One of the biggest performance agencies just went full-funnel for a major brand, and if you run a growth-stage ecommerce business, understanding the gap between a media AOR and a full service Amazon agency is worth doing rather than fearing. Tinuiti was named digital Agency of Record for Serta Simmons Bedding and completed a leadership overhaul, adding a new CEO, a chairman, and a board member, all while leaning harder into integrated media for large brands (Tinuiti, June 16, 2026; Adweek, 2026). It is a strong move. It is also a useful moment to be precise about what a media-first AOR does well, and where a marketplace-native operator is simply a different capability. This is comparison, not competition trash-talk. Both models are legitimate. They just solve different problems.

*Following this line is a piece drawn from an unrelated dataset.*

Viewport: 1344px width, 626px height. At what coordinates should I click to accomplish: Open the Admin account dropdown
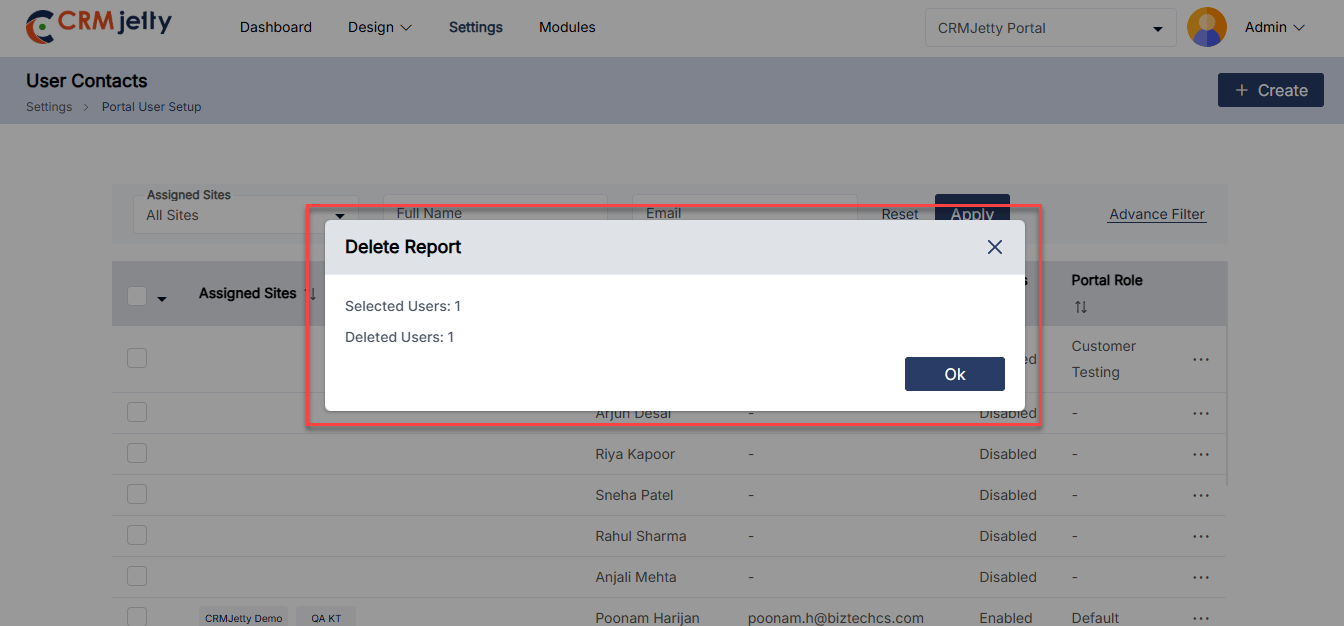click(x=1275, y=28)
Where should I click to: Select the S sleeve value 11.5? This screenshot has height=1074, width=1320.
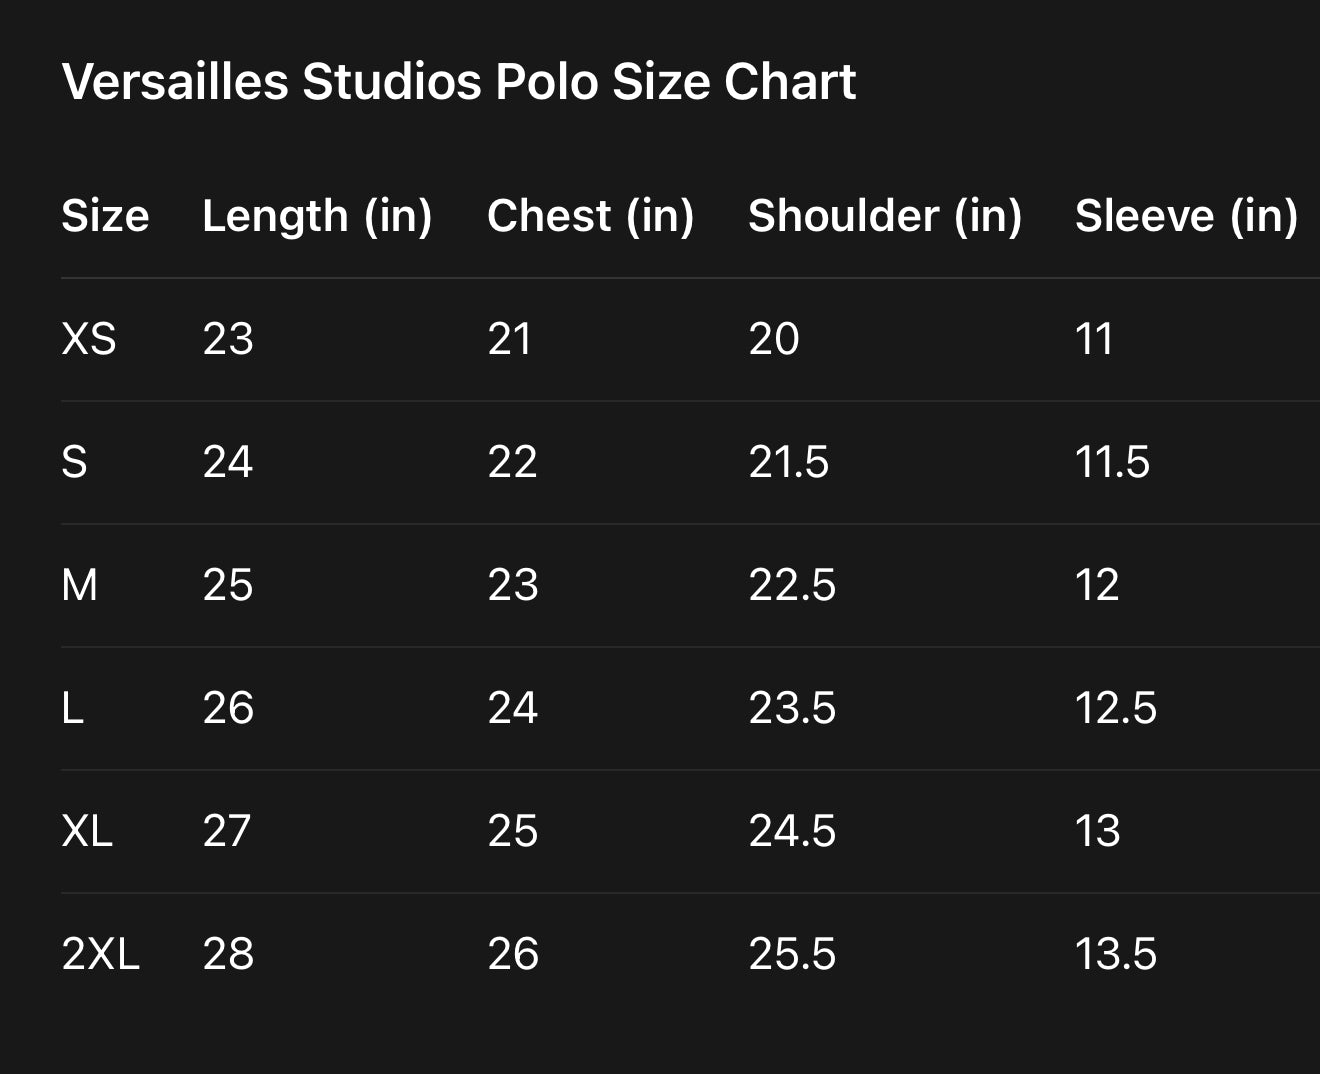click(x=1112, y=462)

We say this as a marketplace-native shop, so treat this as an honest map of the two models, drawn from public information.
What the Tinuiti news actually shows
The headline is a big brand handing full-funnel duties to a performance agency that is expanding its brand-plus-performance offering (Tinuiti, June 16, 2026; Adweek, 2026). That tells you something real about the market: large brands increasingly want brand building and performance media under one roof, coordinated, measured together, and run at scale. The leadership overhaul signals the same ambition. This is a media-first agency scaling up to serve enterprise logos across the full funnel.
That is a genuine strength. If your primary need is coordinated media, awareness through conversion, across channels, at enterprise scale, that integrated model is built for exactly that.
Where the two models diverge
Here is the distinction most brand teams blur, and it matters when you are choosing who to hire.
Big media-first agencies win logos on breadth. Awareness, creative, paid media, measurement, all coordinated across a wide surface. What that model is generally not built to do is run Amazon, Walmart, and TikTok Shop operations day to day, at operator depth, inside the account. Those are different muscles. One is a media planning and buying muscle. The other is a marketplace operations muscle: catalog health, listing optimization, inventory and buy-box dynamics, case management, promotions, review velocity, and the daily grind of keeping a marketplace account winning.
So the better way to choose is not "which agency is bigger." It is "which capability does my revenue actually depend on right now." If your growth is gated by media coordination across the funnel, the integrated AOR model fits. If your growth is gated by whether someone is living inside your Amazon, Walmart, and TikTok Shop accounts every day, that is a marketplace-native operator's job, and it is a different hire.
What "operator depth" means in practice
Operator depth is not a slogan. It shows up in the boring, daily work that a media-first structure is not designed to own.
- Catalog and listing operations: titles, attributes, variants, A+ content, and structured data kept clean across every marketplace, not set once and forgotten.
- Account mechanics: buy-box health, suppressed listings, case management, policy compliance, and the fixes that protect revenue you already earn.
- Retail media tied to operations: this is where a dedicated Amazon PPC agency earns its keep, running Amazon and Walmart ads with a hand on inventory, margin, and listing quality at the same time, because on a marketplace those are one system.
- TikTok Shop as commerce, not just content: product setup, affiliate and creator operations, and the fulfillment realities that make or break a viral moment.
A media AOR can absolutely coordinate above all of this. Marketplace-native operators are the ones with their hands on it daily. Neither replaces the other. The strongest large brands often use both, in the right lanes.
Why this matters for a growth-stage brand
If you are a brand doing real revenue and most of it flows through marketplaces, your biggest risk is not a lack of media coordination. It is a marketplace account that quietly leaks revenue because no one is running it at operator depth. A beautifully coordinated media plan cannot fix a suppressed listing or a lost buy box. That is operations work.
So the honest guidance is this. Match the model to the bottleneck. If you need enterprise media coordination, the integrated AOR model is built for it. If you need people who live inside the marketplace and run it day to day, that is a full service Amazon agency, not a media shop. When most of your revenue runs through the marketplace, an Amazon agency that owns catalog, buy box, and retail media is the operator you actually need. Our work on Amazon and TikTok Shop is exactly that operating depth, and the full-service growth retainer pairs marketplace operations with paid media so you are not forced to choose one capability and hope it covers the other.
How to decide who you need
Write down where your revenue actually comes from and where it is currently leaking. If the leak is media efficiency across the funnel, weigh an integrated AOR. If the leak is marketplace mechanics, listings, buy box, inventory, TikTok Shop operations, you need operators in the account. Many brands discover they need both, in clearly separated lanes. The mistake is assuming one model quietly covers the other. It usually does not.